Salmonella prevalence among cats is variable and similar in diarrhoeic and non-diarrhoeic cats, with shedding rates from 0 to 8.6% in diarrhoeic cats and from 0 to 14% in non-diarrhoeic cats [7, 10–12]. However, higher prevalence rates are found in stray or shelter dogs/cats and in dogs fed with raw food diets with the odds of shedding Salmonella estimated to be 23 times greater for dogs fed with raw food diets than those given commercial diets [13–16].
Feeding raw diets to domestic cats is becoming increasingly popular and today there are many options for owners who wish to change their feeding practices. Recipes for home-made raw food diets are widely available and commercial frozen food diets are also sold at some pet stores and veterinary clinics. The main ingredients of these products are raw meat, mainly poultry and beef, vegetables, grains and fruits. As these diets do not undergo any type of heat processing or sterilization, existing bacteria and parasites can be present at the time of consumption so both commercial and home-made raw meat-based diets (RMBD) are at risk of contamination with pathogens including Salmonella spp. [17, 18].

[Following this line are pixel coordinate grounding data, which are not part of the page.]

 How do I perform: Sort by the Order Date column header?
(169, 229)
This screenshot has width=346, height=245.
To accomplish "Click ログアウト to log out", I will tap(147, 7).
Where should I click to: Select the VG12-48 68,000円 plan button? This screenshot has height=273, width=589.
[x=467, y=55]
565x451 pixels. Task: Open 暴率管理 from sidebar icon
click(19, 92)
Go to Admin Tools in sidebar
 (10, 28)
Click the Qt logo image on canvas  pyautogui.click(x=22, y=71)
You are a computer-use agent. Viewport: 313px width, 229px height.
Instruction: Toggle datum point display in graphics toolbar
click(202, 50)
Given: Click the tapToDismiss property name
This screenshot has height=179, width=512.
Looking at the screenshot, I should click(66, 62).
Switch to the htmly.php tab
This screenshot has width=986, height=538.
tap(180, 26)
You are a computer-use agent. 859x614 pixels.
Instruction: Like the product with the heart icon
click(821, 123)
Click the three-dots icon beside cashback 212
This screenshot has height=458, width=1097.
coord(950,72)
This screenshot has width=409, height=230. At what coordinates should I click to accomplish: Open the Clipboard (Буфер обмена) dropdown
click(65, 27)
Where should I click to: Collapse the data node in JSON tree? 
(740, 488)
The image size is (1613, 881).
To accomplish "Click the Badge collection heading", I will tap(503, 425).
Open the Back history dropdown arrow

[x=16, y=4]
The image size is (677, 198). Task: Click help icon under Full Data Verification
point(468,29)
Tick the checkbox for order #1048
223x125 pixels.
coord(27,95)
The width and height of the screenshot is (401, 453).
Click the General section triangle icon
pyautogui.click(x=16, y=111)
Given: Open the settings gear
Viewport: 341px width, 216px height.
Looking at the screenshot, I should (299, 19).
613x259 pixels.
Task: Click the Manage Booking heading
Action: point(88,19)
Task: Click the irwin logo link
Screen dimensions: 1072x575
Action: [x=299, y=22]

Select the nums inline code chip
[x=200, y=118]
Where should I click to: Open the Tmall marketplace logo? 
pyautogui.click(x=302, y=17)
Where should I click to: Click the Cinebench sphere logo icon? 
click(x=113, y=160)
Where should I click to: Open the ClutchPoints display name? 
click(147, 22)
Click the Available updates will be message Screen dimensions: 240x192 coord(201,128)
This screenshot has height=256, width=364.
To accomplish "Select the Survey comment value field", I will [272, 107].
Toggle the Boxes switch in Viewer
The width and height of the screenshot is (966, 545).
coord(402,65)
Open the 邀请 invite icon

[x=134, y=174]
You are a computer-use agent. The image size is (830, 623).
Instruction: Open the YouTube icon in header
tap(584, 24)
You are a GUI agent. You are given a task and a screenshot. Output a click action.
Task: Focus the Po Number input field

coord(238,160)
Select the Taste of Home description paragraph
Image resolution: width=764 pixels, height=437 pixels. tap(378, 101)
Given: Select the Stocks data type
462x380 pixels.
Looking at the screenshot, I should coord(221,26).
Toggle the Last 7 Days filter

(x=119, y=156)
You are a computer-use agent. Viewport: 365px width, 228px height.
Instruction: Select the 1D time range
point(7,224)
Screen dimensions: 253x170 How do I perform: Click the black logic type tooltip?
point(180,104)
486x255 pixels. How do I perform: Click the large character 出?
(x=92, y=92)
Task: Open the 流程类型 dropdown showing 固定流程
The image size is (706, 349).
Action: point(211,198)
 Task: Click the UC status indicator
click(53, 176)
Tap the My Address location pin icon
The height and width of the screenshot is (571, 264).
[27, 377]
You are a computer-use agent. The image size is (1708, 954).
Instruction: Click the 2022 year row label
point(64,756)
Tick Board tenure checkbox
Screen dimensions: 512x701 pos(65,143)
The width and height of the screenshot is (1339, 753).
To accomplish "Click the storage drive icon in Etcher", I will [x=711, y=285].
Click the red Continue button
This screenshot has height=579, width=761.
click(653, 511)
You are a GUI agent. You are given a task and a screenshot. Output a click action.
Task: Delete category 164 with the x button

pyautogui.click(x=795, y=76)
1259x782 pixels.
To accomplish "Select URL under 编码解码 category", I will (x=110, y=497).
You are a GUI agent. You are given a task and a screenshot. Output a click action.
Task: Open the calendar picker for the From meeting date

Salmonella spp. are transmitted directly or indirectly by the faecal-oral route. Sources of infection with Salmonella spp. for indoor cats include the ingestion of raw meat and some processed food, while outdoor cats are at risk from scavenging and hunting rodents and birds, exposure to reptiles and environmental contamination [8, 9, 17, 19]. However, large-scale epidemiological studies assessing Salmonella spp. and their risk factors are lacking with only one report to date describing two cases of feline salmonellosis in a multicat household fed with a home-made contaminated beef RMBD.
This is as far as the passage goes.